Study on the process optimization and wear resistance of electron beam cladding AlCoCrFeNi coating on 253MA austenitic stainless steel surface

Abstract

This study employs a continuous scanning electron beam to deposit AlCoCrFeNi composite cladding on the surface of 253MA austenitic stainless steel to enhance its surface properties. The characteristics were examined through a scanning electron microscope (SEM), backscattered electron diffraction (EBSD), and white light interferometric three-dimensional surface profile instrument. This study investigated the effect of electron beam process parameters on the surface organization and mechanical properties of 253MA steel. The sample surface was divided into four zones: overlay, bonding, thermal influence, and substrate, according to the results.
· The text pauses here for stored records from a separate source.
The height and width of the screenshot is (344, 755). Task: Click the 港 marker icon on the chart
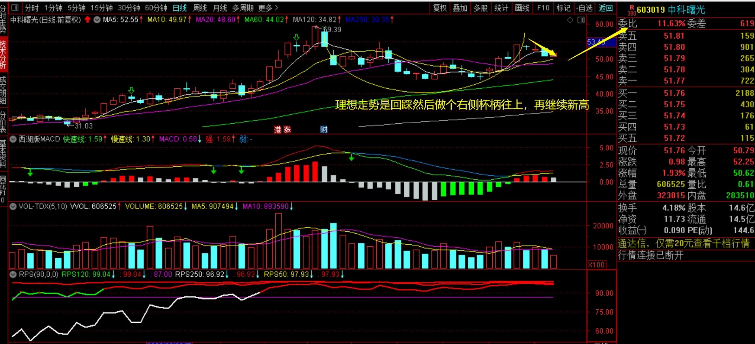278,129
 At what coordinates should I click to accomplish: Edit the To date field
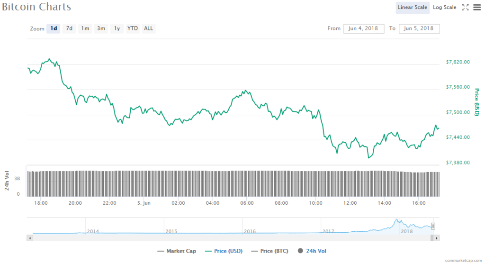click(419, 28)
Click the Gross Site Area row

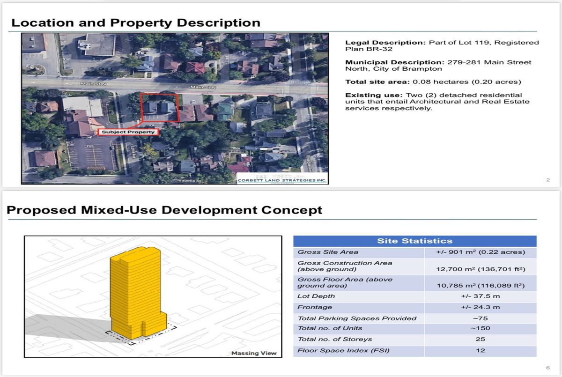point(415,252)
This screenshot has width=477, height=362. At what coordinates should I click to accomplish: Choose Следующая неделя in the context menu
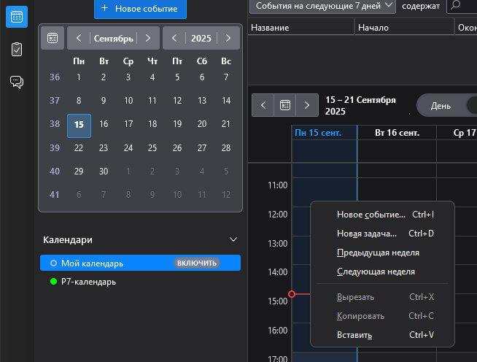(376, 272)
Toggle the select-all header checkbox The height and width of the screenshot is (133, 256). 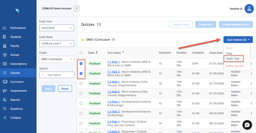(x=81, y=53)
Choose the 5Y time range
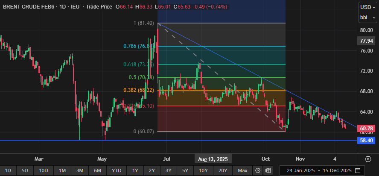The width and height of the screenshot is (379, 176). click(185, 170)
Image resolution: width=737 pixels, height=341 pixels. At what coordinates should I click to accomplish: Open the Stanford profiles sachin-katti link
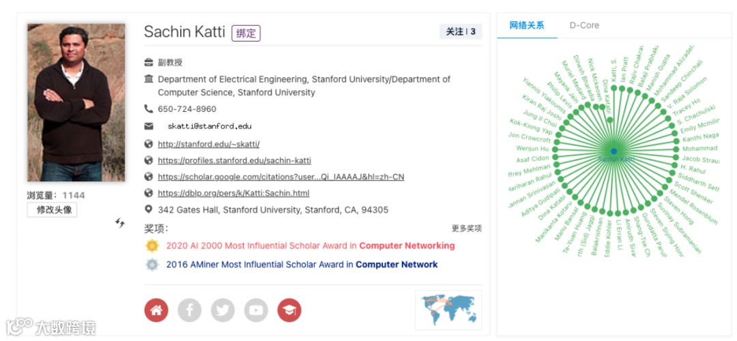pos(234,160)
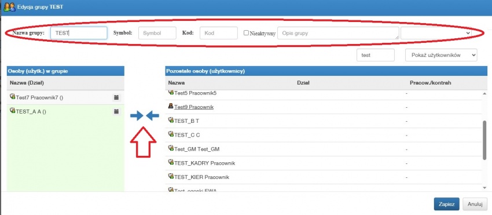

Coarse columnar and island-shaped crystals composed the overlay zone, while equiaxed austenite grains primarily constituted the substrate. With the increase of the beam current, the microstructure's grain size decreased, the substructures increased, and the BCC phase transformed into the FCC phase. The grain size slightly decreased, substructures changed marginally, and the BCC phase increased as the scanning speed increased. Additionally, the microhardness and mechanical properties of the overlay layer increased significantly, and wear volume and wear rate decreased progressively with the increase in beam current and scanning speed. At a beam current of 18 mA and a scanning speed of 200 mm/min, the surface hardness of 253MA steel reached the maximum value of 520 HV. When the beam current was 24 mA, and the scanning speed was 200 mm/min, the wear volume and wear rate of the overlay sample were minimal, accounting for 37.4% of the original sample's, and its wear resistance was 2.67 times more than that of the substrate.